In the coming weeks we’ll look at other characters from the gala here on The All Worlds Traveller.
About the Gala
The Gala of Everlasting Change was created by actor/director Nathan Pease (“The Goblin Overlord” in The People of Light and Shadow) as a one-night event. In June of 2021, Nathan asked Distant Era about creating a poster and web image for a gala about the fey. I agreed to photograph it as part of a Distant Era series, and this is how the decision for The People of Light and Shadow came to be. The portrait of actor and cosplayer Karissa Kosman became “The Faun,” the seventh in the series. You can read more about The Gala of Everlasting Change (as well as next year’s event) on their website.
Photography
The event site was about an hour and a half away from Chicago. We started shooting around 3 p.m. and wrapped up around midnight, with a dinner break in between, rotating subjects every fifteen minutes. It was an active evening in which we never left the bunkhouse except for (a delicious) dinner, in which we sat among the winter fey and listened to the politics of their realm.
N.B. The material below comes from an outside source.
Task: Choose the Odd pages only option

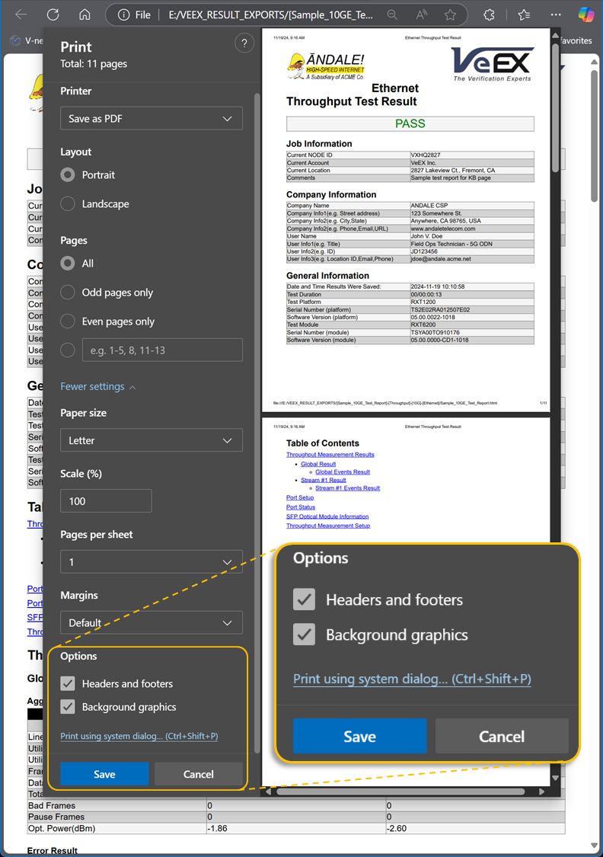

We set up the studio in a bunkhouse under ceilings too low to set up the kind of large softbox I had initially considered for this look. The room we had available was a bit short, so I backed up into the hallway entrance to capture the portraits with my favorite portrait lens, the Canon EF 85mm f/1.4L. Most of these portraits were shot at f/5.6, ISO 100, 1/200. For lights, we used a pair of handy, cordless Profoto B10X strobes with a large, white, diffused umbrella camera left and a diffused beauty dish providing fill to the subject’s face camera right. I usually do the opposite, with the beauty dish as my main light, but it’s a very specific, hard light, and I didn’t know whether it would work for every character, whereas I knew the quality of light from the large umbrella was versatile and could easily be feathered this way or that for additional light or shadow. With diffusion, the beauty dish filled in the darker shadows just fine. (I tried to pack a V-flat, a big foam board to reflect and soften light, but I couldn’t fit it in the car this trip.) This was a shoot where training and practice paid off, as we were able to tweak, adjust and respond to lighting, posing, and technical issues creatively in the moment, shooting twenty mini-sessions in the course of the evening, but I’ll save those stories for a future post.
I’ve begun to edit and retouch portraits as the orders have come in, and I look forward to sharing more of them in the weeks and months to come!